Humans must also acquire sufficient nutrient metals from their diet while avoiding excess or toxic metals for optimal health. Imbalances in nutrient metals and exposure to toxic metals are both public health concerns since they are linked to numerous pathological conditions, including neurodegenerative disease, cardiovascular dysfunction, and human metabolic disorders (Ayton et al., 2013; Rines and Ardehali, 2013; Dusek et al., 2015; Ferreira and Gahl, 2017). Understanding the pathways and mechanisms of metal imbalances and subsequent toxicity are highly active areas of current biomedical research that have inspired new classes of therapeutics targeting metal metabolism (Barnham and Bush, 2014; Weekley and He, 2017).

Studying metal imbalances in insects provides a number of opportunities since they are diverse, often can be easily maintained in large populations in the lab, and, in the case of Drosophila, offer a well-studied model with detailed genetics, a defined life cycle, and a relatively short lifespan. Furthermore, sophisticated genetic tools are available for the study in Drosophila of human diseases such as neurodegenerative diseases and genetic disorders that are relevant to metal biology (Calap-Quintana et al., 2017). Moreover, Drosophila studies can be complemented by direct study of other insects, including disease vectors such as mosquitoes and kissing bugs in which metal-related cellular activities related to blood feeding can be addressed. These studies can lead to an improved understanding of conserved and species-specific aspects of metal biology. Additionally, this knowledge might provide new opportunities to control insect populations and attenuate insect-borne disease.

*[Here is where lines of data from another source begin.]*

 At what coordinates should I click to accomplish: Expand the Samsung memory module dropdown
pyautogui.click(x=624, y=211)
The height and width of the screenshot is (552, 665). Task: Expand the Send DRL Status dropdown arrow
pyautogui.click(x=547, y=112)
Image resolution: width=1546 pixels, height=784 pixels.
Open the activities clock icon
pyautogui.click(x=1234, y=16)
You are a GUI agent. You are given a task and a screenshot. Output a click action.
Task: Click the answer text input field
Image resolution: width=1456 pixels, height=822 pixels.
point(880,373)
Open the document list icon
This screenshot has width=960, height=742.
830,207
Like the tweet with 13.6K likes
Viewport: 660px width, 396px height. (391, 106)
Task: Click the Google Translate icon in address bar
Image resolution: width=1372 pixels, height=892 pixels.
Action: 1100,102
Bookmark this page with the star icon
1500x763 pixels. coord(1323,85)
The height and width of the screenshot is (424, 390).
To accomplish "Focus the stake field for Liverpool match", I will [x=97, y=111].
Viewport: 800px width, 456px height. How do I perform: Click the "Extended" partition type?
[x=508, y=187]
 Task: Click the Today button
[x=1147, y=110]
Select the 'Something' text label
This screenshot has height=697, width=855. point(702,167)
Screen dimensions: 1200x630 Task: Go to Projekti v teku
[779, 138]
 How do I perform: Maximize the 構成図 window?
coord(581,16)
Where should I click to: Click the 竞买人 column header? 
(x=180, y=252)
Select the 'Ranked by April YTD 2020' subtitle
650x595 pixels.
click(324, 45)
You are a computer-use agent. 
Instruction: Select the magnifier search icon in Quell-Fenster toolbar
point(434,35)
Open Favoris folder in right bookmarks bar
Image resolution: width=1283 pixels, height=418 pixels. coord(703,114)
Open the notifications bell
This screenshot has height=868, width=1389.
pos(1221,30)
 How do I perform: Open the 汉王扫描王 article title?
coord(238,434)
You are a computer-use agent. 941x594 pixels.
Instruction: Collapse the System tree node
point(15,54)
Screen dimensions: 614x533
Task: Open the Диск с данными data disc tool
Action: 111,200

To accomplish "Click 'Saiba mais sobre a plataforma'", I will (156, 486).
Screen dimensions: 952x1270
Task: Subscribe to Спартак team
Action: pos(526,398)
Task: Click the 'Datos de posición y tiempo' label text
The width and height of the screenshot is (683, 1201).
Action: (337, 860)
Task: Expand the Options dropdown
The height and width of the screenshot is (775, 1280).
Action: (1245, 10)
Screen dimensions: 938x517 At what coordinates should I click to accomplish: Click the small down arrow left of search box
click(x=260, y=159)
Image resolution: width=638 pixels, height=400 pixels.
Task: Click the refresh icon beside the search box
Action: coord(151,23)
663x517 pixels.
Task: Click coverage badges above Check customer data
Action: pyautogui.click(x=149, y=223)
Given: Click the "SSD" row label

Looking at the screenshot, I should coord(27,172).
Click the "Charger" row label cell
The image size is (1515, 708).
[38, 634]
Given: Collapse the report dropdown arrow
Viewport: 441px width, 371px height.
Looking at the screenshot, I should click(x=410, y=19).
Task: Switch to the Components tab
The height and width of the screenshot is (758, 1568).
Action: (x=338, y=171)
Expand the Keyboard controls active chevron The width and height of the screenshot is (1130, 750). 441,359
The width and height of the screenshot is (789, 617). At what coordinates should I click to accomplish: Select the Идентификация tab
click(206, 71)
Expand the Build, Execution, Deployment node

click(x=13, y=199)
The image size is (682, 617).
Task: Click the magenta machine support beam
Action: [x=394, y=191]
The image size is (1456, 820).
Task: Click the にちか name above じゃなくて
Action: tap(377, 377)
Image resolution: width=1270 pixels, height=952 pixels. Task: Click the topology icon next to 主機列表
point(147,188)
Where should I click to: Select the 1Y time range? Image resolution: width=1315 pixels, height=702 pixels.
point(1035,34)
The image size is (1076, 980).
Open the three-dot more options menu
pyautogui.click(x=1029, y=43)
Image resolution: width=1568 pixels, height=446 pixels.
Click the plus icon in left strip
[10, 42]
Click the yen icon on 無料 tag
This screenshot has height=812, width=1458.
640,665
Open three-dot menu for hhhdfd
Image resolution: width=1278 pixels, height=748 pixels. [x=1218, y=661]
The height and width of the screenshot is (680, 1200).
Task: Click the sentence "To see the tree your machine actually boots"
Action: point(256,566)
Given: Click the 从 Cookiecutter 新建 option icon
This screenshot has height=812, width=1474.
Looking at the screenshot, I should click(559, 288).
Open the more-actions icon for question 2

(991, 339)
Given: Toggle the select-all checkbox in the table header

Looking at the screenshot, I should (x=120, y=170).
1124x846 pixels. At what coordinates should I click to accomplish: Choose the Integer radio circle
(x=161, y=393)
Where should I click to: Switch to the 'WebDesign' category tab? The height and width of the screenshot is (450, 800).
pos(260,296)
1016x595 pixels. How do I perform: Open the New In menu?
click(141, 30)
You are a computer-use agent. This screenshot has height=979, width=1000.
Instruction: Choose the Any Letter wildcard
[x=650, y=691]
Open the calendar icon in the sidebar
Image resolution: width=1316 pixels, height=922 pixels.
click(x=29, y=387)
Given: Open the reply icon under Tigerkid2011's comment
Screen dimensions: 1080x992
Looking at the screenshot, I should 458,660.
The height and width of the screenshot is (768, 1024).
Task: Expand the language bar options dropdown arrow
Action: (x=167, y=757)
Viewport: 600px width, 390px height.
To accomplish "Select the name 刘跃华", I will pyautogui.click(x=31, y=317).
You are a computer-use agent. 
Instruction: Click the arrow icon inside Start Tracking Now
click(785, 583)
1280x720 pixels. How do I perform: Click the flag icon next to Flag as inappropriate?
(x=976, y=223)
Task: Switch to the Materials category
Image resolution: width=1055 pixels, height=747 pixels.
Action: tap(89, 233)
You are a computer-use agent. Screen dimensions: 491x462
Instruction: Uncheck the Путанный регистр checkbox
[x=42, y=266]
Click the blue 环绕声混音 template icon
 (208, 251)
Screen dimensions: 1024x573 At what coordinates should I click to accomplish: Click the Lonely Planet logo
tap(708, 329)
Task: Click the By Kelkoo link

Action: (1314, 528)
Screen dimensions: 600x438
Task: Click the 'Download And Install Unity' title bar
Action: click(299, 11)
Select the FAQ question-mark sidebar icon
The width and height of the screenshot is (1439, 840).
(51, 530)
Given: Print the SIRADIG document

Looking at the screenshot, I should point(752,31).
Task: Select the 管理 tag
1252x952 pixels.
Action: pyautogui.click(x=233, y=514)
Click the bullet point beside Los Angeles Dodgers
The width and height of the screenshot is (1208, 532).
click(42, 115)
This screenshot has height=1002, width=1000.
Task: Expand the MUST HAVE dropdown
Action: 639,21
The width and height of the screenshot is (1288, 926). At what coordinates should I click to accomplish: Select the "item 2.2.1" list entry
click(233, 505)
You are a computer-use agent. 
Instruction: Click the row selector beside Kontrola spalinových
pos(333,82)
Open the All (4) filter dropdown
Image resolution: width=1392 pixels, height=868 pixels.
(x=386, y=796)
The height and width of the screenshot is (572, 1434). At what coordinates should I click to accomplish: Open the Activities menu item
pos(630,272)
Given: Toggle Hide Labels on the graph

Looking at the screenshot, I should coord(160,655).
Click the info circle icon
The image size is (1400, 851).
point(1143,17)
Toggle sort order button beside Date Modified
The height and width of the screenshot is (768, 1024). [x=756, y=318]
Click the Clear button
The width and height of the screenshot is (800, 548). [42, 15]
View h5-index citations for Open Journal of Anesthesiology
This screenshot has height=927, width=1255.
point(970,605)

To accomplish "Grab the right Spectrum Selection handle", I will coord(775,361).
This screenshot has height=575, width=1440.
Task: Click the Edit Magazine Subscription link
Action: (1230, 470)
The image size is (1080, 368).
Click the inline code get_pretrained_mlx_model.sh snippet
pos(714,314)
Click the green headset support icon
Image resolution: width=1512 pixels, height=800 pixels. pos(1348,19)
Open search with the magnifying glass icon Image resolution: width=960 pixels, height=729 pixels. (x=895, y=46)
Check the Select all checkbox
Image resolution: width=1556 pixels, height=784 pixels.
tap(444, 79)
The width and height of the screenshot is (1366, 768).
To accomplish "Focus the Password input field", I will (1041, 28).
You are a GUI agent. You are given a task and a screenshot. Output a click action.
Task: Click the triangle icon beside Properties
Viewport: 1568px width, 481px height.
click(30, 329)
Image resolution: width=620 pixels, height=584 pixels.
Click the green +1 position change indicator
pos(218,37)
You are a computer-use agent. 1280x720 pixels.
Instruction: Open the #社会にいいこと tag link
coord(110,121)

This Frontiers Research Topic, Metal Biology Takes Flight: The Study of Metal Homeostasis and Detoxification in Insects, brings together a collection of articles contributed by researchers from seven different countries and with different expertise that address key aspects of metal regulation in insects. Studies of several species and from both laboratory and field settings are addressed in the collection, with authors approaching relevant questions from both experimental and theoretical perspectives. In primary research articles, (1) Tsujimoto et al. identify candidate metal transporters that might play a key role in protecting Aedes aegypti, the mosquito vector of Zika, chikungunya and other disease-causing viruses, from iron toxification following a bloodmeal, and (2) Walter-Nuno et al. identify key genes that protect the kissing bug Rhodnius prolixus, a blood-feeding insect that is a vector of Chagas disease, from blood iron toxicity. Also, (3) Prince and Rand identify genes that protect Drosophila from methyl-mercury toxicity. In review articles that focus on Drosophila, (4) Navarro and Schneuwly address metal imbalances with connections to Friedreich's Ataxia, Menkes and Wilson's diseases, whereas (5) Xiao and Zhou address metal imbalances with connections to Spondylocheirodysplasia-Ehlers-Danlos Syndrome disease. In a hypothesis paper, (6) Marelja et al. examine the iron-sulfur cluster and molybdenum cofactor regulation and the potential impact on iron and heme metabolism in Drosophila. Finally, several reviews compare metal homeostasis in multiple insect species, including (7) Merritt and Bewick, who highlight the genetic and epigenetic mechanisms used to deal with metal toxicities; (8) Whiten et al. detail the different mechanisms used to prevent iron toxicity in blood-sucking arthropods; and (9) Ben-Shahar describes the integration of responses to manganese toxicity.

In our view, insects are relevant and appropriate model systems in which to uncover new information about metal homeostasis and detoxification that will ultimately improve public health. The articles in this collection just scratch the surface of the possibilities of this field. In putting together this Research Topic, we have endeavored to strengthen ties between studies in model and non-model insects, and hope that the reported research, reviews, and hypotheses in this topic will inspire new studies.